-- Study material follows --

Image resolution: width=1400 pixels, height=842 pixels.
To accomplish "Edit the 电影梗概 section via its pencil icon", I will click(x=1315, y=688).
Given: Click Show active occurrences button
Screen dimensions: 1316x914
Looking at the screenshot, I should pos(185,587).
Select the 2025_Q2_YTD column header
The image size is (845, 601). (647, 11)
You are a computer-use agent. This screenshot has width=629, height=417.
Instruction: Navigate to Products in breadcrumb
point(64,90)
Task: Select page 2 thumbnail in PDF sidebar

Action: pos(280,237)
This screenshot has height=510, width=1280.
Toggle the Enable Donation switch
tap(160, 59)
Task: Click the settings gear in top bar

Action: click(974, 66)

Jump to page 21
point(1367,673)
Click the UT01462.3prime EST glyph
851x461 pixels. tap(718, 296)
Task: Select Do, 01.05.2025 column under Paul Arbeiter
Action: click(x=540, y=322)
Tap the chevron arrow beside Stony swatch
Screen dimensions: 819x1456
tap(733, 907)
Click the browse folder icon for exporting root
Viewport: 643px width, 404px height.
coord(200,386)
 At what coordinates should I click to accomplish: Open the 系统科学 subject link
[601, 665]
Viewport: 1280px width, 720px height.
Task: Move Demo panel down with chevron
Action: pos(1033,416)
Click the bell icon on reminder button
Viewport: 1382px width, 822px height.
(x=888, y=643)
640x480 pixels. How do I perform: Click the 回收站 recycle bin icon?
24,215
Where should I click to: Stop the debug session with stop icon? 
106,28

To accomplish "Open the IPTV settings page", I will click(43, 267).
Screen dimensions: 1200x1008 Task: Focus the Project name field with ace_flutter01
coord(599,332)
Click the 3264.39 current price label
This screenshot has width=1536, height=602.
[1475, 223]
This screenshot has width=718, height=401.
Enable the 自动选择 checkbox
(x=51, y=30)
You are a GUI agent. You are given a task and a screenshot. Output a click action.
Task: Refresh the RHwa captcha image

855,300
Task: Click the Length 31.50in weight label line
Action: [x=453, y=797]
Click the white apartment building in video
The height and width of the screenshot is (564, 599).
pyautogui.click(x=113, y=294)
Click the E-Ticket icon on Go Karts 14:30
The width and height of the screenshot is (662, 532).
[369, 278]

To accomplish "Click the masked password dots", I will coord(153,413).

-- Study material concluded --

- Task description
Check every line of the entries above, and copy those that carry the string "agent".

- Answer to the problem
You are a computer-use agent. This screenshot has width=629, height=417.
You are a GUI agent. You are given a task and a screenshot. Output a click action.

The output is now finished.